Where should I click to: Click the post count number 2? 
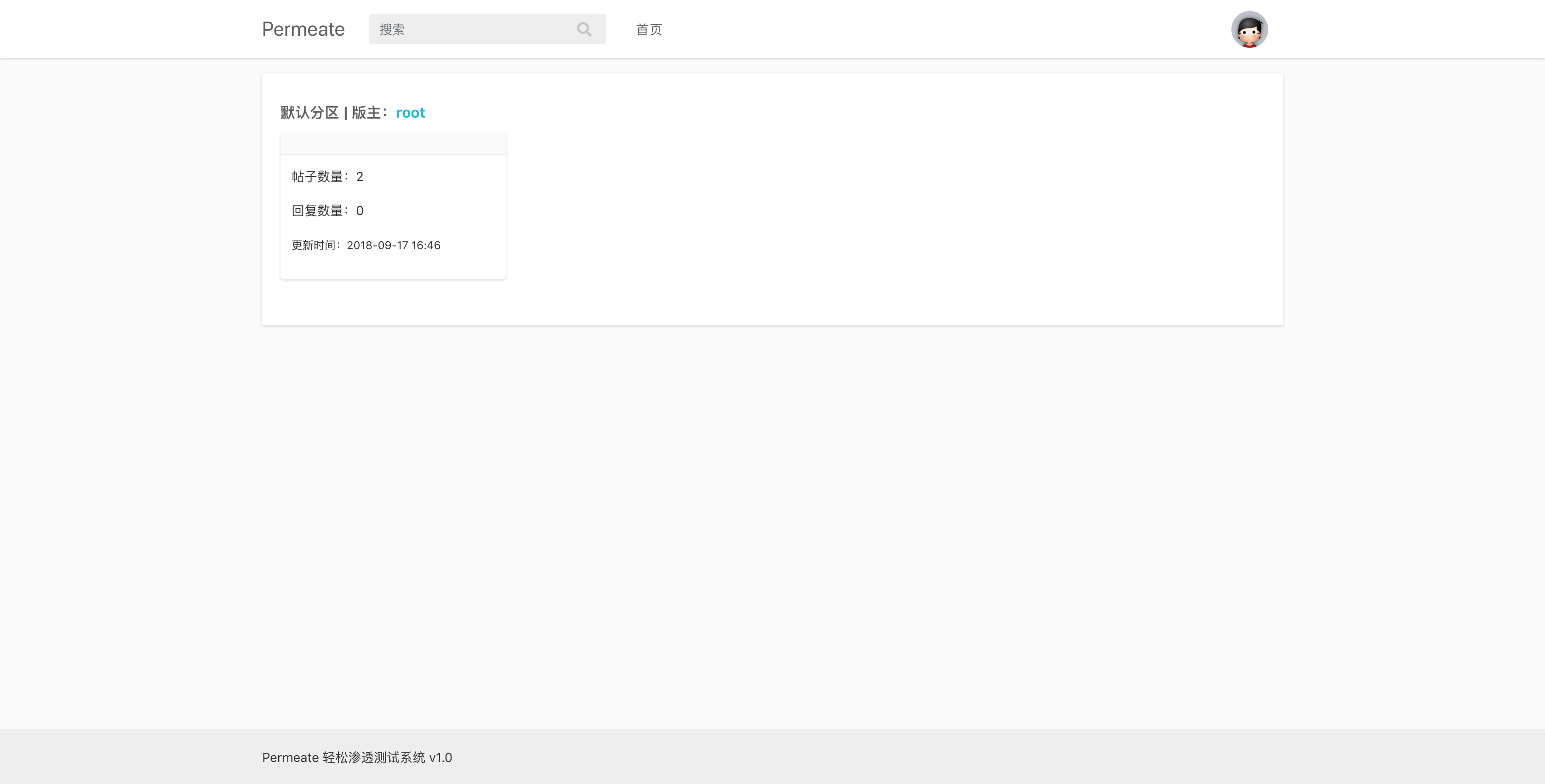(x=360, y=177)
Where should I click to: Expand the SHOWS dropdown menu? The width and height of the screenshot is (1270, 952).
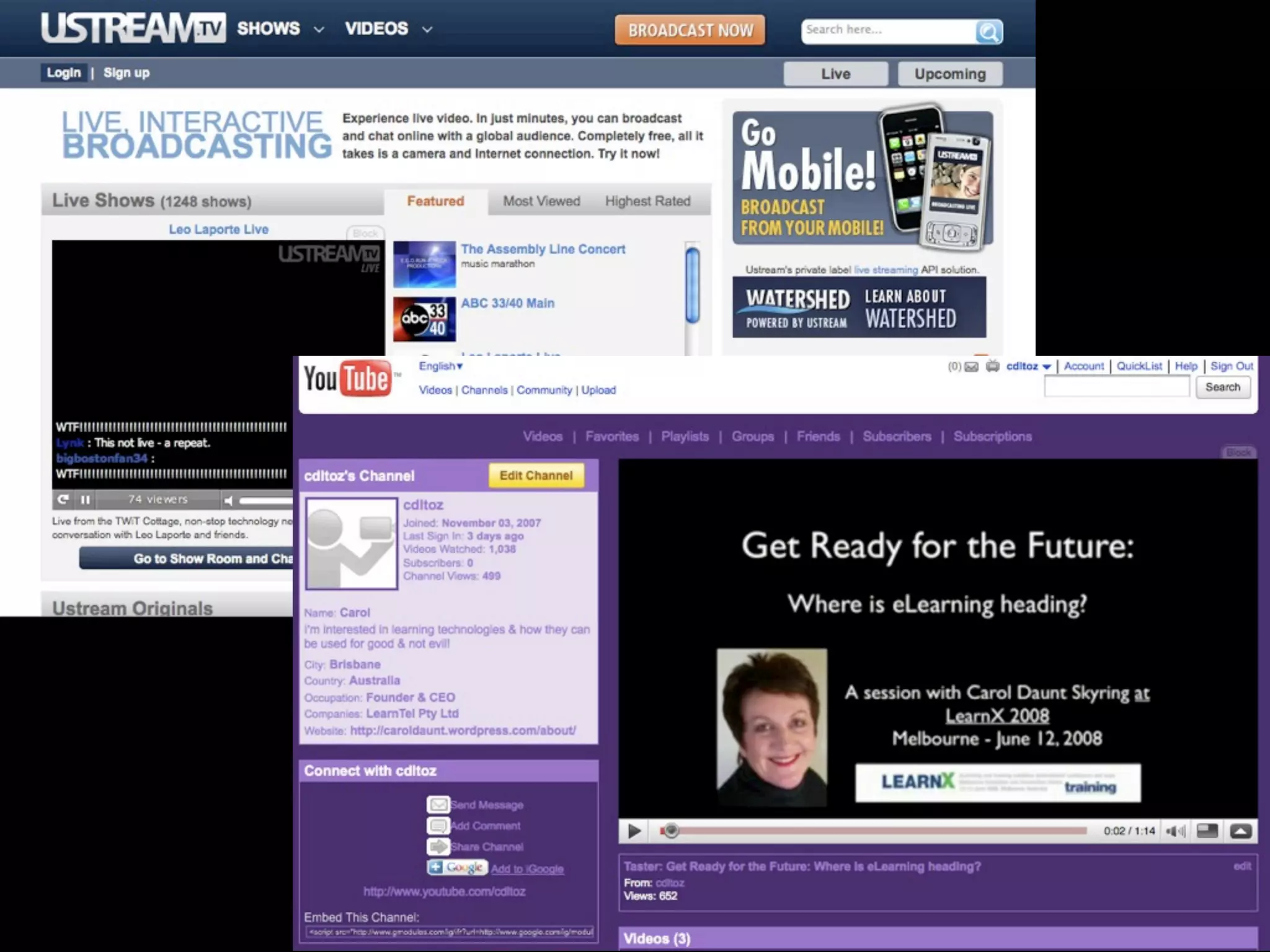[x=319, y=29]
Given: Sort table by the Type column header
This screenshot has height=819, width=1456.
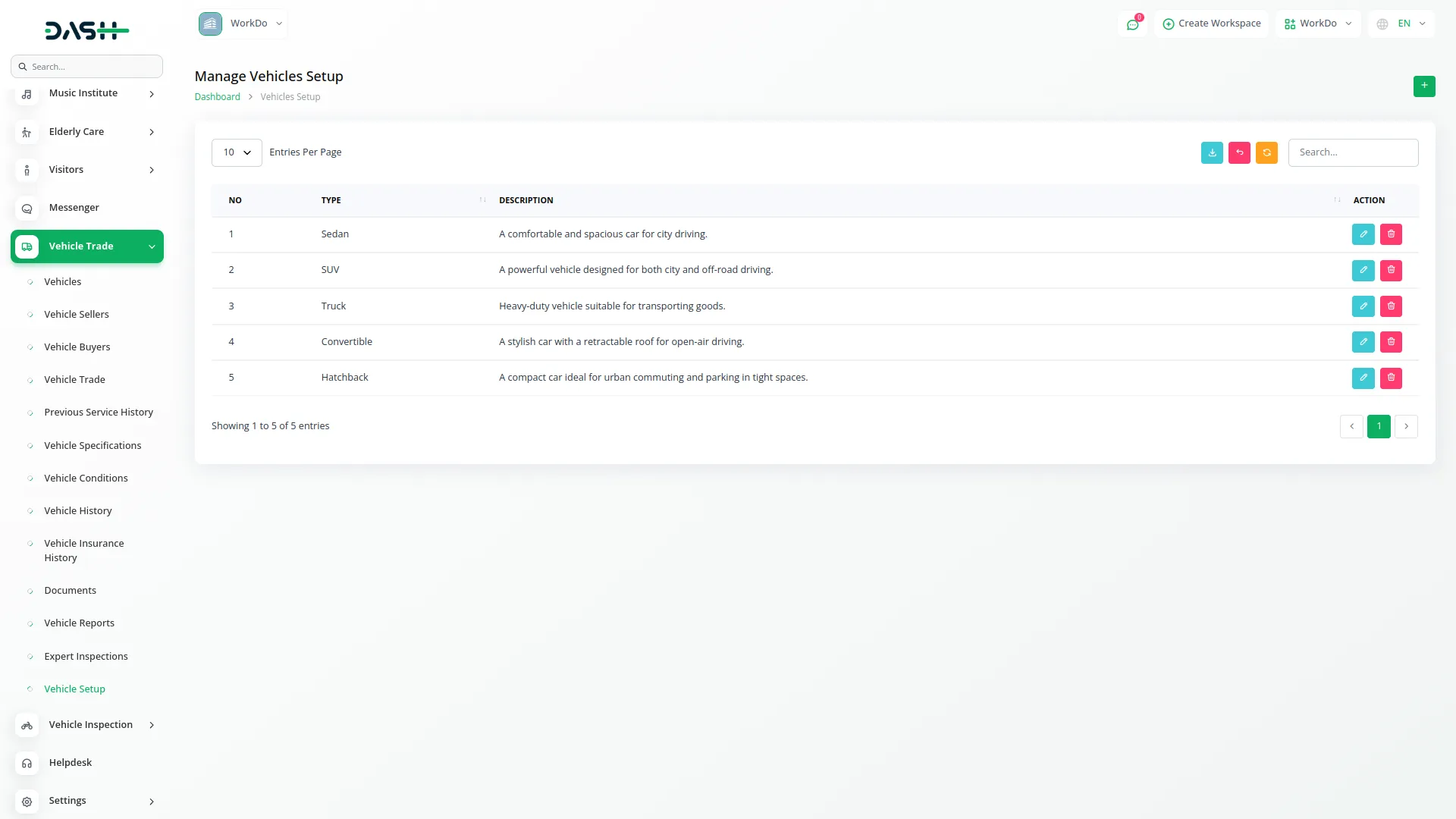Looking at the screenshot, I should pyautogui.click(x=331, y=200).
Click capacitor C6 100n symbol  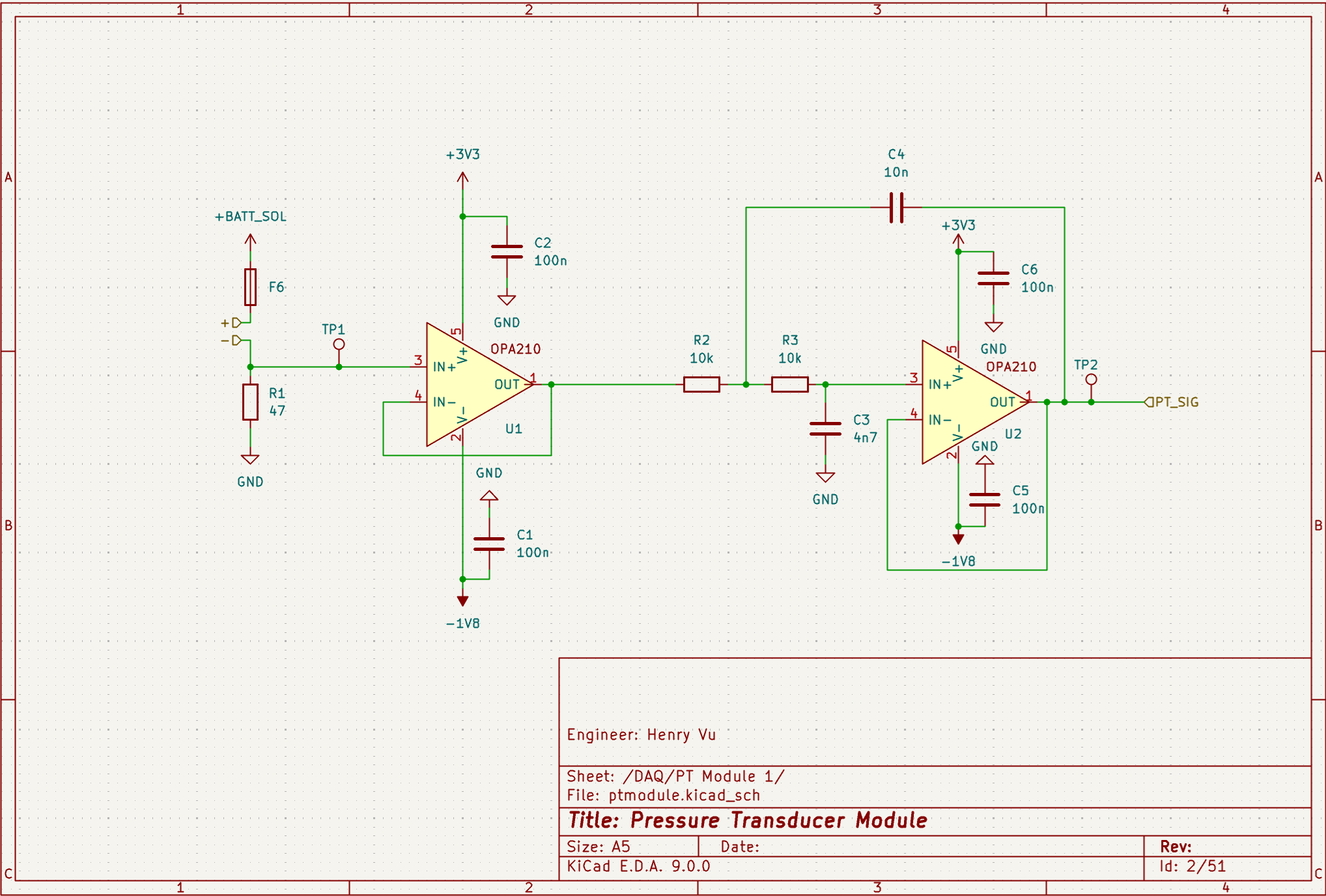pos(993,279)
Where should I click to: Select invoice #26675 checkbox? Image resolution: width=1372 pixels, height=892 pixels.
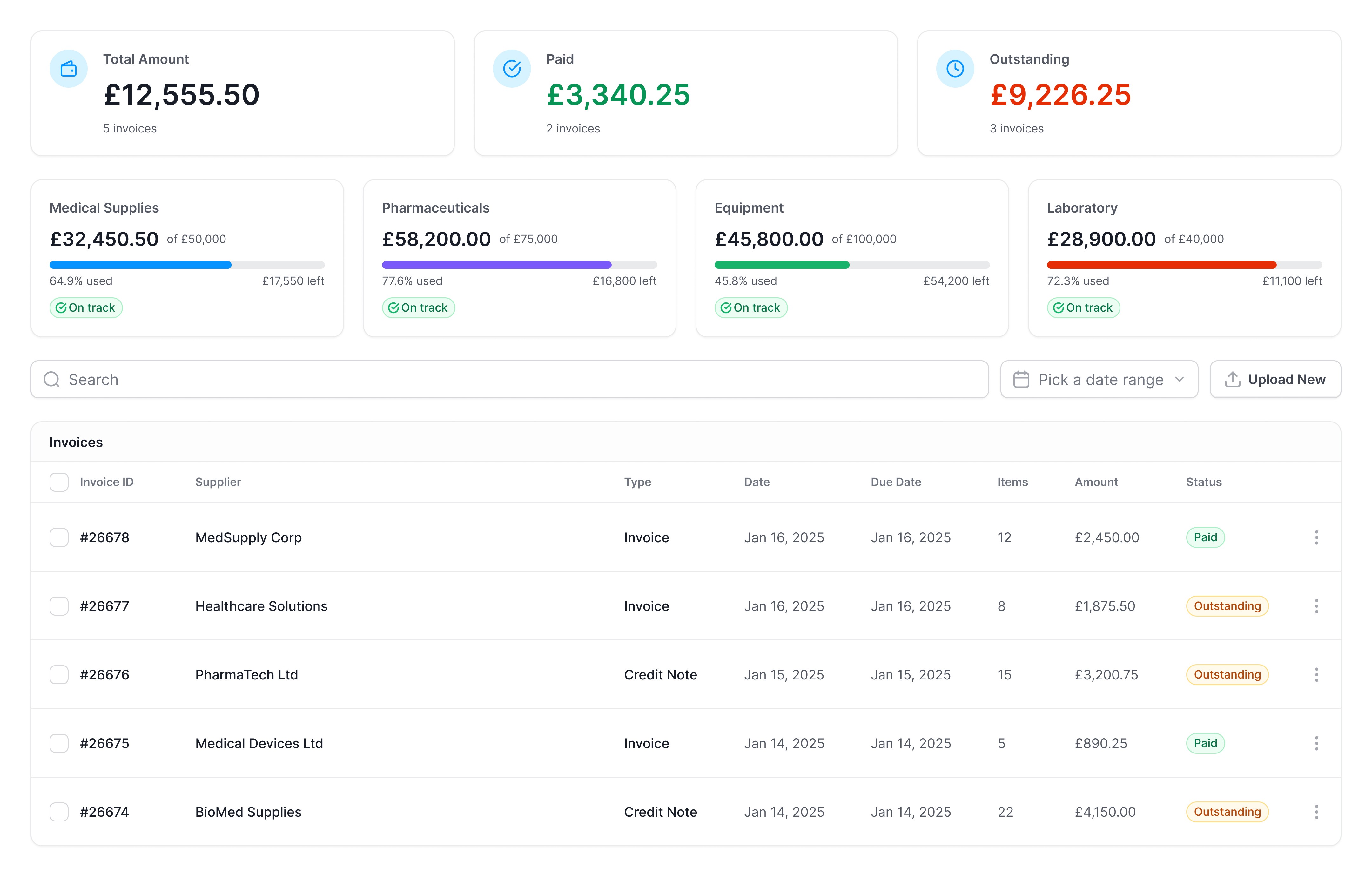click(59, 743)
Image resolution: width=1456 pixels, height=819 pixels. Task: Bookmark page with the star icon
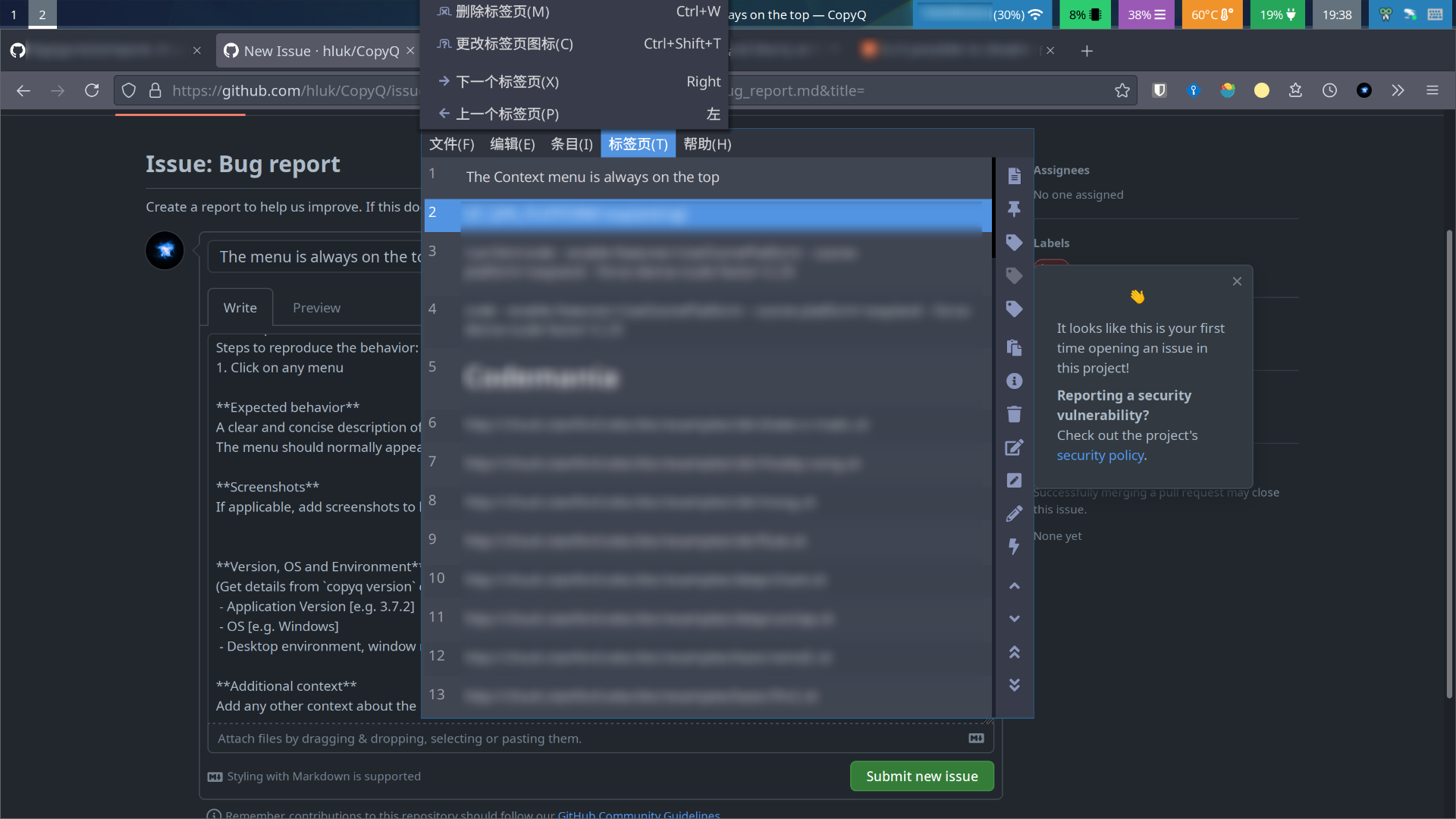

● ● ● ● ●

Work to be completed: Would you please reproduce verbatim the run of lines that opens the listing and ends with the line holding "Given: Sort table by the Type column header", and only that run, leaving every picture out?

Finished task:
Where should I click to: Click the post count number 2? 
(x=360, y=177)
Where should I click to: Expand the SHOWS dropdown menu? The width and height of the screenshot is (1270, 952).
[x=319, y=29]
Given: Sort table by the Type column header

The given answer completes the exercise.